Mit der Reform will die französische Regierung das Unternehmen auf die Öffnung des Schienennetzes für die europäische Konkurrenz vorbereiten. Außerdem soll der vorteilhafte Eisenbahner-Status - eine französische Besonderheit - bei Neueinstellungen wegfallen. 

Dieser beinhaltet unter anderem die Berentung mit 52 beziehungsweise 57 Jahren, Gratisfahrten und eine Anstellung auf Lebenszeit.

Nach dem Vorbild der deutschen Bahnreform

Eine Privatisierung ist nicht geplant. Aber das Unternehmen soll die Kosten senken, um wie geplant ab 2020 dem EU-weiten Wettbewerb standhalten zu können. Vorbild ist die deutsche Bahnreform von 1994. Ein Viertel der Fahrten wird inzwischen von privaten Anbietern durchgeführt. Der Rest bleibt in der Hand der Deutschen Bahn.

Auch Italien gilt als Erfolgsmodell. Seit der Liberalisierung Anfang der 2000er Jahre purzeln die Preise. Das Angebot hat sich verdoppelt, dafür werden kleine, weniger rentable Strecken vernachlässigt.

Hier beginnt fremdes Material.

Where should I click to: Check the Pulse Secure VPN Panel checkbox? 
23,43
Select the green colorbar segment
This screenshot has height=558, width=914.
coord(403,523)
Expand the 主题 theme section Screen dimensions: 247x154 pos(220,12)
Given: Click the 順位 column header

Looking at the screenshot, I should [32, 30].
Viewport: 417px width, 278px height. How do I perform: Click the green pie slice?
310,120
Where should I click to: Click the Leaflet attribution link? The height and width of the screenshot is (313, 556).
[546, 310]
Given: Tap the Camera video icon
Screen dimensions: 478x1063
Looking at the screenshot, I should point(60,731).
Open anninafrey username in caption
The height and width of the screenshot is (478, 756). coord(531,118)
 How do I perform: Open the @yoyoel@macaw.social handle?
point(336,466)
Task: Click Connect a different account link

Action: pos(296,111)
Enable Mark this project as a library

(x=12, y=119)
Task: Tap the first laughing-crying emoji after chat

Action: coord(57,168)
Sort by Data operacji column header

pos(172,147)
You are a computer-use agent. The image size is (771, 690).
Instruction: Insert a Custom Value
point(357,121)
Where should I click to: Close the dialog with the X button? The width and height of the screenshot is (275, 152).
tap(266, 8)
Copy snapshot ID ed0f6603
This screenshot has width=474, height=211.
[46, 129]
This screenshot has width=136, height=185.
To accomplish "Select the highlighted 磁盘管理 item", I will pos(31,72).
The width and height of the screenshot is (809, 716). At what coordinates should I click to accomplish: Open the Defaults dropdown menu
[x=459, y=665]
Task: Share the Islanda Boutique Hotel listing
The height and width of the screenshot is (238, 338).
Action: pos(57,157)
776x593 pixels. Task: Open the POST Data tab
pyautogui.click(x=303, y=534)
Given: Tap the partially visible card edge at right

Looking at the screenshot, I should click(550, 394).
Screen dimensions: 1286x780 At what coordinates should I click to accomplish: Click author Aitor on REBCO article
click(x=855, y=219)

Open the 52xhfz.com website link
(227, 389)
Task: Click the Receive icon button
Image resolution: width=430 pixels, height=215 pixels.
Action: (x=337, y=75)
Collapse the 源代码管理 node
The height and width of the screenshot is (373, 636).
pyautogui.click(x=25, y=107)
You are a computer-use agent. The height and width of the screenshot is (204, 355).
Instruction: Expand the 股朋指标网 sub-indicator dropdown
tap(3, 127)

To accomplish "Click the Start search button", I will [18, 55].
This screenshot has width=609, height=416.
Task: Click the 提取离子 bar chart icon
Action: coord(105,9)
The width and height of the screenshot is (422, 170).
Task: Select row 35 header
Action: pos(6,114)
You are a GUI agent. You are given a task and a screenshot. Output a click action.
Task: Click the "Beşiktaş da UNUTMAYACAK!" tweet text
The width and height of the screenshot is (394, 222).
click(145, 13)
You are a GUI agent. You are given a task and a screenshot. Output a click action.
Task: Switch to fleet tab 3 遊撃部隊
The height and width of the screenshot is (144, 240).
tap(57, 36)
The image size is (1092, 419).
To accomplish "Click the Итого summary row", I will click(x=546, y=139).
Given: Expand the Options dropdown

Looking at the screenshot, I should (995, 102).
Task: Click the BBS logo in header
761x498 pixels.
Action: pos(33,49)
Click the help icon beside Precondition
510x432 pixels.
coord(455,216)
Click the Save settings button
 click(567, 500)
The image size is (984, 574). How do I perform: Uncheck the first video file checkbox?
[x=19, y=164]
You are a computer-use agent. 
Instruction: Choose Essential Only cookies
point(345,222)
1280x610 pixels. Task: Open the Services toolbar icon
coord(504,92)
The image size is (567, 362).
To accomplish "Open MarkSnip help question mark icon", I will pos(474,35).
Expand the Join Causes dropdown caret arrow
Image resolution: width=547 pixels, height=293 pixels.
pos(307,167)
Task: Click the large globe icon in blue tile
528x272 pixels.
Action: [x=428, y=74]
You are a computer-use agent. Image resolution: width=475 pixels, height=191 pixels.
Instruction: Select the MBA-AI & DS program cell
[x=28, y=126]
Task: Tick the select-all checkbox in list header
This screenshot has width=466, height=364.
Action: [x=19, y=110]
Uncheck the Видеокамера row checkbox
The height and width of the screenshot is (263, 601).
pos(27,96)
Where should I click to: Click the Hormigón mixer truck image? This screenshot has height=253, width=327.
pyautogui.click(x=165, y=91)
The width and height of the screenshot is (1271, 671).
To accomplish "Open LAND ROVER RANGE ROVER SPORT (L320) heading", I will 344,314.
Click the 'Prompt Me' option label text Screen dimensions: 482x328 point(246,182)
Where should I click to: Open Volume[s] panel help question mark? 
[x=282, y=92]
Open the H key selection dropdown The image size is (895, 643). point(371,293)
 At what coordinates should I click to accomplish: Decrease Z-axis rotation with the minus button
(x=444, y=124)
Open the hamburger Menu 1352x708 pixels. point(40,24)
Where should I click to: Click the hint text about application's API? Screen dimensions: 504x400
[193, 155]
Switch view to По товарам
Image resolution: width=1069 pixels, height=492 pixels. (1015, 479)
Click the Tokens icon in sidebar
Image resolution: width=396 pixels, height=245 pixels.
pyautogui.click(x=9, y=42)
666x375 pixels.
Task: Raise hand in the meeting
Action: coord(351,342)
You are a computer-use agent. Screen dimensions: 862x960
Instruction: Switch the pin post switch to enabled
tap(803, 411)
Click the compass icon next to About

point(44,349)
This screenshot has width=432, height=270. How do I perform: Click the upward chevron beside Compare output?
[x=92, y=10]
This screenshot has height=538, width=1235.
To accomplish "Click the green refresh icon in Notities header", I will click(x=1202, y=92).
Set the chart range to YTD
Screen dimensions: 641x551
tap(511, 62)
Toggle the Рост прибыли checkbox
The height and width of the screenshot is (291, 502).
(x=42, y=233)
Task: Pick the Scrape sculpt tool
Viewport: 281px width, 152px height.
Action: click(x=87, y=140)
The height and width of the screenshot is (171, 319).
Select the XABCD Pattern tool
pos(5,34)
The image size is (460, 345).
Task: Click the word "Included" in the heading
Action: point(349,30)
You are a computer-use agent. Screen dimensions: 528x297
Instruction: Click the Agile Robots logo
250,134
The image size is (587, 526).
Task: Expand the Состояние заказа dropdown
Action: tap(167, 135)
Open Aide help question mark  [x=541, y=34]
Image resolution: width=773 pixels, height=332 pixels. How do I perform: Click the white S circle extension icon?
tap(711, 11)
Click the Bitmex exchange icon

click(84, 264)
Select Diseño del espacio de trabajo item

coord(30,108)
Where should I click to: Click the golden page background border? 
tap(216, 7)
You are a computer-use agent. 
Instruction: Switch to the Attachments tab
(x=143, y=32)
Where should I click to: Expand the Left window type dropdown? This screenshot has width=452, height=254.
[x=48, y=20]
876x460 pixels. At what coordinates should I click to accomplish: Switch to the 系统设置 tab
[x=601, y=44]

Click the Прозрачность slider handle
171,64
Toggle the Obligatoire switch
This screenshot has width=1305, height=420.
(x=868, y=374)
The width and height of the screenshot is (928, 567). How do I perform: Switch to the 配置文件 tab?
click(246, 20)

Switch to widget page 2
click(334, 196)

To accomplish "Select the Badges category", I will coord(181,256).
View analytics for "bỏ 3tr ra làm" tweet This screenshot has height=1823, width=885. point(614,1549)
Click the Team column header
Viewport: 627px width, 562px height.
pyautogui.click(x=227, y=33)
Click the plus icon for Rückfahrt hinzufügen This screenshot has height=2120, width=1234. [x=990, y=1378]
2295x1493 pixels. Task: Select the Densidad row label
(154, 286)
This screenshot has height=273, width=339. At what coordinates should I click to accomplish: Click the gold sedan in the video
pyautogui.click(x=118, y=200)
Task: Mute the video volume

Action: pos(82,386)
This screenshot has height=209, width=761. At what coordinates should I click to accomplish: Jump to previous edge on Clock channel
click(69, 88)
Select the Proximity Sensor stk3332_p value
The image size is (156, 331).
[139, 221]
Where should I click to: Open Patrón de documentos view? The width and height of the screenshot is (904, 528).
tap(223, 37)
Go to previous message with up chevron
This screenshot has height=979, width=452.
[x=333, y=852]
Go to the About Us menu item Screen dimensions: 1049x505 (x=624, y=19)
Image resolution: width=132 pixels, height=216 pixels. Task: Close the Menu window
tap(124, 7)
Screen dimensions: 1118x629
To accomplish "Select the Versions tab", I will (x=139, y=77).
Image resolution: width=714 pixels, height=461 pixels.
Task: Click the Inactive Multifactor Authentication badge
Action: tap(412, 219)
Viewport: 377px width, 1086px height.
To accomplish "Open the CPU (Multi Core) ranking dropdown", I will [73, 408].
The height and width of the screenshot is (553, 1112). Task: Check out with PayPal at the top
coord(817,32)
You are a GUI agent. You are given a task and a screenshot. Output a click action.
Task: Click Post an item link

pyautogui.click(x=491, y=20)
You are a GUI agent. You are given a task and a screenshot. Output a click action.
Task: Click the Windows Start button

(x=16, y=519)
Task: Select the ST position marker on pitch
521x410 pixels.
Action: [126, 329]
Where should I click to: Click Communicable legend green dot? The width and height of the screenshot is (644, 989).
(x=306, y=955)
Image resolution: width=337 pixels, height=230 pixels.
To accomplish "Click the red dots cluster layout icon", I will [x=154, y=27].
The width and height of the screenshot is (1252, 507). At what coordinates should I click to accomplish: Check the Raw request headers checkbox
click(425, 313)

Problematischer ist die Lage in Großbritannien. Dort hat die Privatisierung der Bahn Anfang der 1990er-Jahre zu einer Kostenexplosion geführt. Verspätungen und Streichungen sind an der Tagesordnung. Die erneute Verstaatlichung des Bahnverkehrs ist eine der zentralen Forderungen von Labour-Chef Jeremy Corbyn.

Für den französischen Präsidenten Emmanuel Macron könnte es das härteste innenpolitische Armdrücken seit seinem Amtsantritt werden. Der Konflikt hat Symbolcharakter. Wenn sie einknickt, würde das die Position der Regierung für weitere Reformpläne deutlich schwächen. Viele denken an 1995, als Vorhaben des damaligen Premiers Alain Juppé nach heftigen Streiks zurückgenommen wurden.

Die öffentliche Meinung ist bislang gespalten: Laut einer Umfrage des Instituts Ifop für die Zeitung "Le Journal du Dimanche" halten 46 Prozent den Streik für gerechtfertigt. Zugleich wünschen 51 Prozent der Befragten, dass die Regierung die Reform durchzieht. 

Die große Frage ist, wie die Franzosen reagieren, wenn über Wochen immer wieder die Züge stillstehen.